Parts of the exercise
**a.** Please reproduce the student loan lawsuit article word for word between "Students File Class" and "on such activities.", inclusive.
**b.** In the student loan lawsuit article, how much does Elizabeth Barber earn per hour as a home health aide?

[Opening Document excerpt section]

Students File Class Action Lawsuit Against Secretary DeVos Alleging Illegal Seizure of Loan Borrowers' Paychecks

A class action lawsuit filed Thursday against the U.S. Department of Education and Secretary Betsy DeVos alleges the department continued to collect wages from student loan borrowers after the Coronavirus Aid, Relief, and Economic Security (CARES) Act put a halt on such activities.

According to the CARES Act, which President Donald Trump signed into law on March 27, automatic student loan payments and wage garnishments were to freeze between March 13 and September 30. Under ordinary Education Department rules, student loan borrowers in default can have up to 15 percent of their disposable income taken out of their wages to pay back their debt. Public data shows the department collected more than $841 million through this process in 2018.

Though DeVos said in a news release on March 25 that wage garnishments would stop, the lawsuit filed by Student Defense and the National Consumer Law Center alleges such activity has continued.

"The truth is, she keeps on taking wages from the paychecks of Americans struggling to make ends meet," senior counsel at Student Defense Alex Elson said in a news release. "We sued to make her stop."

Secretary of Education Betsy DeVos
Betsy DeVos listens as President Donald Trump speaks during a briefing on the coronavirus pandemic at the White House on March 26. A lawsuit filed Thursday alleges DeVos and the Education Department have continued wage garnishment procedures in spite of the CARES Act passed in late March. Drew Angerer/Getty

The lawsuit calls for the department to stop wage garnishment and return funds taken during the freeze to all loan borrowers impacted—including Elizabeth Barber, the 59-year-old plaintiff named in the case. According to the lawsuit, Barber earns less than $13 an hour through her work as a home health aide. Though her work hours have been cut in response to the pandemic, her paycheck has continued to see reductions for wage garnishments, with the most recent cut taken out on April 24.

"If the Department provides full refunds to borrowers months or even weeks into the future, many borrowers, including Ms. Barber, will still experience irreparable harm," the lawsuit said. "A refund many weeks or months after the garnishment takes place cannot erase hardship suffered in the present."

Information on the department's website indicates officials anticipated wage garnishment activity might have continued despite DeVos' order for it to stop. In its March 25 release, the department said it "must rely on employers to make the change to borrowers' paychecks" and recommended borrowers contact their employers directly to coordinate the necessary changes.

In response to borrower-submitted questions on the continuation of the practice, the department said on its website the employers of those who continue to see a percentage of their wages taken from their paychecks "will receive a letter from ED instructing them to stop your wage garnishment," adding that any wages mistakenly taken during the freeze would be returned.

Before the end of March, the department said it already planned to return an estimated $1.8 million to more than 830,000 borrowers currently in default.

"The Department does not comment on pending litigation," an Education Department spokesperson said in a statement provided to Newsweek.

"As to the issue more broadly, the Department has taken immediate action to notify employers to stop garnishing wages," the Education Department spokesperson's statement continued. "The Department's default loan servicer called employers by phone, sent emails when possible, and mailed letters to employers who could not be reached any other way. Payments we receive via garnished wages will be immediately processed for refund, and the employer will be contacted again to ensure the guidance to stop garnishing wages is understood. The Department relies on employers to stop garnishing wages, but is taking every measure to contact employers and refund garnished wages to borrowers until Sept. 30, 2020."

[Closing Document excerpt section]
[Opening Information provided section]

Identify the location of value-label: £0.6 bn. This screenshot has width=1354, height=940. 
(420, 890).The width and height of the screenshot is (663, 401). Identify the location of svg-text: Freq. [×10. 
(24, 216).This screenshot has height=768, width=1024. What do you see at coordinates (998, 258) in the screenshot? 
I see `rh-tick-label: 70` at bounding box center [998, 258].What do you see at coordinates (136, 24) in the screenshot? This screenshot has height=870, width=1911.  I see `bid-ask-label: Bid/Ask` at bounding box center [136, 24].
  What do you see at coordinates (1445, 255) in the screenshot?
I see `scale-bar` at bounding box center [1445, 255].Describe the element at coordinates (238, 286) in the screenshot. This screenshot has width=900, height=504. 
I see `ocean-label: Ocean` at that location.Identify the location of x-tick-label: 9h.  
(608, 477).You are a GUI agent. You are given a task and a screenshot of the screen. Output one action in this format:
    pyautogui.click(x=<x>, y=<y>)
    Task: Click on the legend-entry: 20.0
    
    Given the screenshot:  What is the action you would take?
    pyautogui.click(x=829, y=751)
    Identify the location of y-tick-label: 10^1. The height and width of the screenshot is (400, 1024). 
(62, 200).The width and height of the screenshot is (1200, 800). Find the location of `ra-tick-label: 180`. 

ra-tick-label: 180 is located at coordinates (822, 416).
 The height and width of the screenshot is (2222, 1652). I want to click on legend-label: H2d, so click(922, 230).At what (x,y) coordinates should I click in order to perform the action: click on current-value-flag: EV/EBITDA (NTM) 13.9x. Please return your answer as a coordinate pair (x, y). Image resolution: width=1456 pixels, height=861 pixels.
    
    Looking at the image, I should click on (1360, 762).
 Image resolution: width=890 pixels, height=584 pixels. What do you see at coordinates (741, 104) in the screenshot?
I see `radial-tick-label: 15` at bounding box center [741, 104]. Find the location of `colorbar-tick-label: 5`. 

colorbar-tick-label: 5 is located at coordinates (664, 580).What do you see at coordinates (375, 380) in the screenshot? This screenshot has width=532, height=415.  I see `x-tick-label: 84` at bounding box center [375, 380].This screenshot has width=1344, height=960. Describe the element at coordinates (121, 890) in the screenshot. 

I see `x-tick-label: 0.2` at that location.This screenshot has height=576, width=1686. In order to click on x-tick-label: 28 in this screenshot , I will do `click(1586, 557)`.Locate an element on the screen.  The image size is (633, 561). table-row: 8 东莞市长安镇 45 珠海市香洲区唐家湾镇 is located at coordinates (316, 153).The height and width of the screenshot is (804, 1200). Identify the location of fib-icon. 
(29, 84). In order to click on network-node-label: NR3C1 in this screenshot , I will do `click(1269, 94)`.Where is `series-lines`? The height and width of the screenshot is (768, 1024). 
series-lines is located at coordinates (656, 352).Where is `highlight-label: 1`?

[Closing Information provided section]

Outputs by task
**a.**
Students File Class Action Lawsuit Against Secretary DeVos Alleging Illegal Seizure of Loan Borrowers' Paychecks

A class action lawsuit filed Thursday against the U.S. Department of Education and Secretary Betsy DeVos alleges the department continued to collect wages from student loan borrowers after the Coronavirus Aid, Relief, and Economic Security (CARES) Act put a halt on such activities.

**b.** Less than $13 an hour.